Avoid These Bias Errors of Samples in Social Media Research
How to Promote Quality in Social Media Samples
Social media research, as it is currently conducted, is subject to non-participation bias. A number of types of non-participation bias exist and each type has the potential to impact the reliability of research findings—often in ways that are hidden or unknown. In fact, research has shown that those research participants who are difficult to reach, requiring multiple efforts to contact them, differ in significant ways from other respondents. These differences were seen in age, gender, marital status, socioeconomic status, health status, and the number of children.
The extent to which the data at the close of a study includes all the members in a sample is referred to as the response rate. While this concept is clear in a structured survey or set of interviews, it is more ambiguous in social media research. However, it is no less important in social media research than it is in other types of qualitative research. The response rate is calculated by the number of participants who complete surveys—or agree to be interviewed—divided by the total number of people who make up the original sampling effort. The total number must include people who were not successfully contacted or who refused to participate in the research.
The Generalization Issue
Regardless of how data is collected, the importance of a high rate of response cannot be stressed enough. It is not possible to realistically generate a larger population when the response rate of a sample is low. Sample bias increases as response rate drops. In media based surveys, when return rates fall to 20 or 30 percent of the sample, that group of participants bears little resemblance to the overall sampled population. The same tendency of people to return a mail-in survey or agree to participate in a telephone survey occurs with people who engage in social media networks: that is, a particular interest in the subject matter (or product or service, as the case may be).

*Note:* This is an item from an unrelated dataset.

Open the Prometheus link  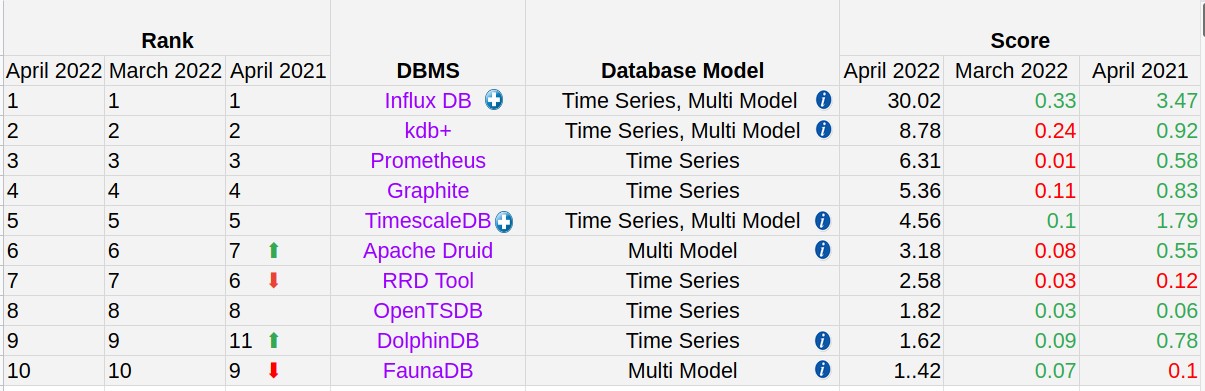(428, 161)
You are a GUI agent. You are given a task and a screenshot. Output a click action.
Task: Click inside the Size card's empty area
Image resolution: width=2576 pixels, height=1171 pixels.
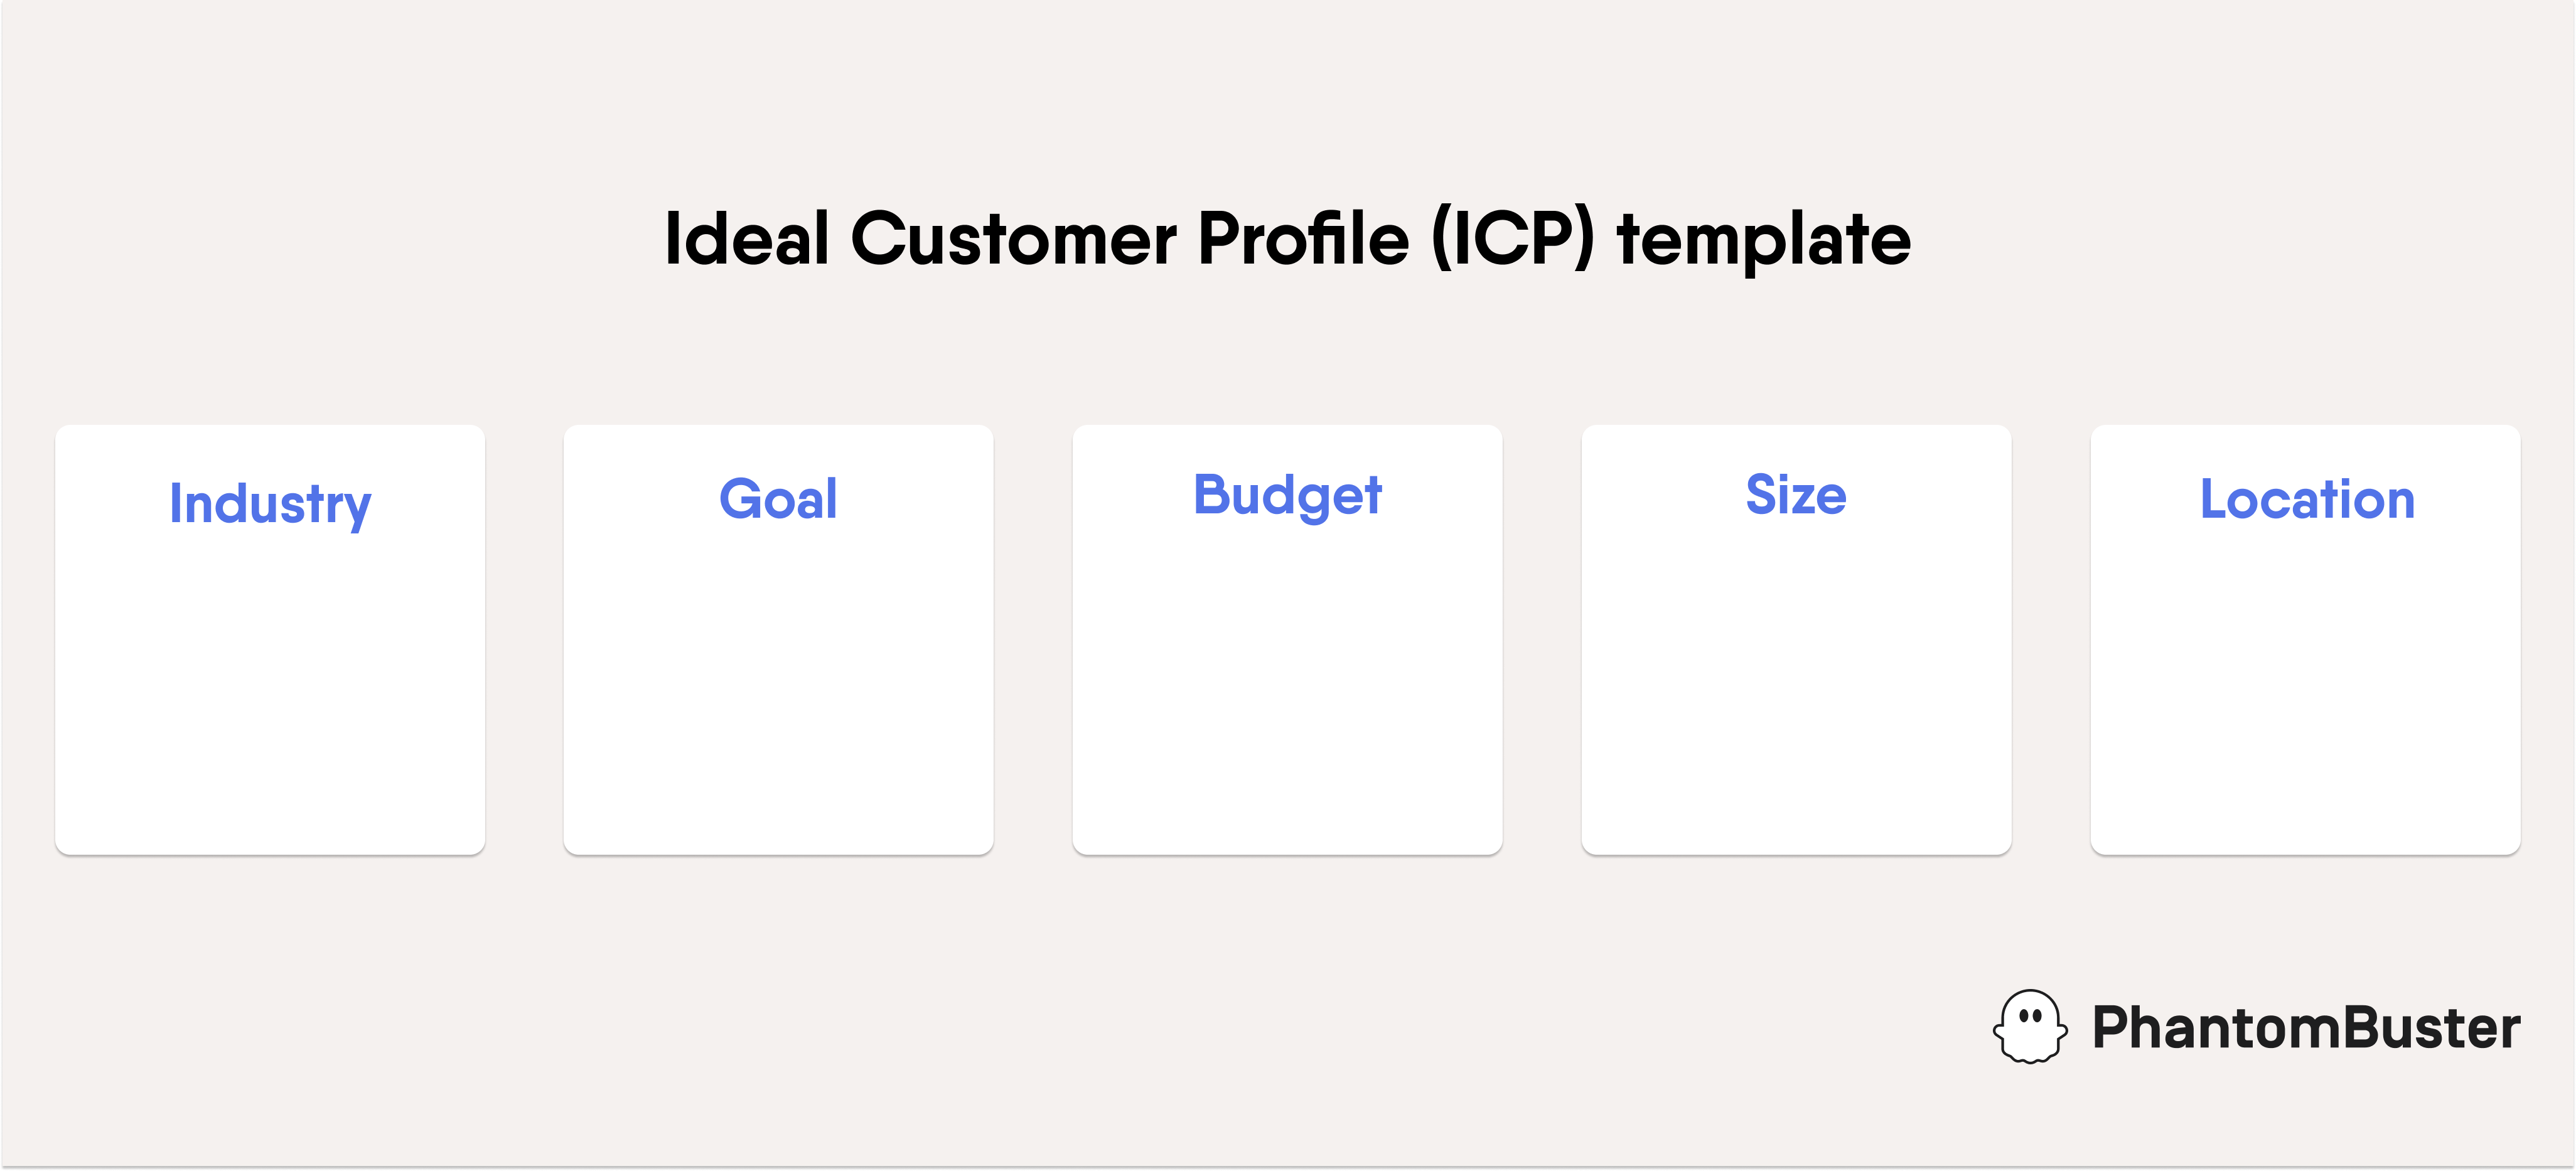(x=1796, y=690)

Smaller samples have larger sampling error than larger samples. Consider that sample data provides an estimate of the attributes of the larger population. Each sample drawn from a sampling frame provides a separate estimate of that larger population. Theoretically, there could be a separate pattern of responses in each sample taken for each question asked. Over time, with enough samples drawn from the sampling frame, the true pattern would converge around the actual (true) pattern of the larger population.
Margin of Error
Sampling error describes the precision of an estimate from any of the samples taken from the larger population. Sampling error is expressed in terms of a margin of error that is associated with a level of confidence, which is a statistical measure. In a Presidential preference poll, for example, the report may show that the incumbent is favored by 64% of the voters. The margin of error would be plus-or-minus 3 points with a 95% confidence level. In other words, if the poll were conducted over again with 100 different samples of voters, out of the 100 voters, 95 voters would indicate that the incumbent is favored by 61% to 67% of the voters. That is, 61% of the voters +3% or –3%.
Decisions About Sample Size
The margin of error associated with sampling goes down as sample size goes up, but only to a certain point. When sample size reaches 1000 to 2000 respondents, the margin of error is sufficiently small so as to make consideration of larger samples (not a cost-effective choice). When subgroups are part of the larger population, larger sample sizes may be justified because the margin of error will vary for each subgroup depending on the number of people in the subgroups. For example, given 1000 members of a social media network and a margin of error that equals somewhere between 1 to 3 percentage points with a 95% confidence interval, analysis of a subgroup of that social media network—say, stay-at-home-moms numbering about 100—would have a higher margin of error of about 4 to 10 points.
Gauging Sample Sufficiency
Samples are typically evaluated according to the selection procedures used rather than the ultimate size or composition. This is fundamental because—in most situations—it is impossible to accurately measure how representative a sample is of the larger population. Statistical procedures are used because they permit convenient and fundamentally reliable estimates. Establishing a reasonable confidence interval and margin of error at the beginning enables researchers to focus on variables such as response rate and adequate sampling frames.